Task to complete:
Report how many lines in the following entries contain "pixels". Nothing else should be given.

Data entries:
********

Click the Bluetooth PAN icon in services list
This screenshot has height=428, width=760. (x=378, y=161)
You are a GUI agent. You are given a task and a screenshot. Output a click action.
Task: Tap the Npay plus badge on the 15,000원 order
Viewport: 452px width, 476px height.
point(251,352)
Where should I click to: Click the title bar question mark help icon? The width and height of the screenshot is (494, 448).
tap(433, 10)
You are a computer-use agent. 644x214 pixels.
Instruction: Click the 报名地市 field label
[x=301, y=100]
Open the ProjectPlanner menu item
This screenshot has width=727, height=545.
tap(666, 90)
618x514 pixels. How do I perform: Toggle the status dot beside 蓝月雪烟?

********

Response:
2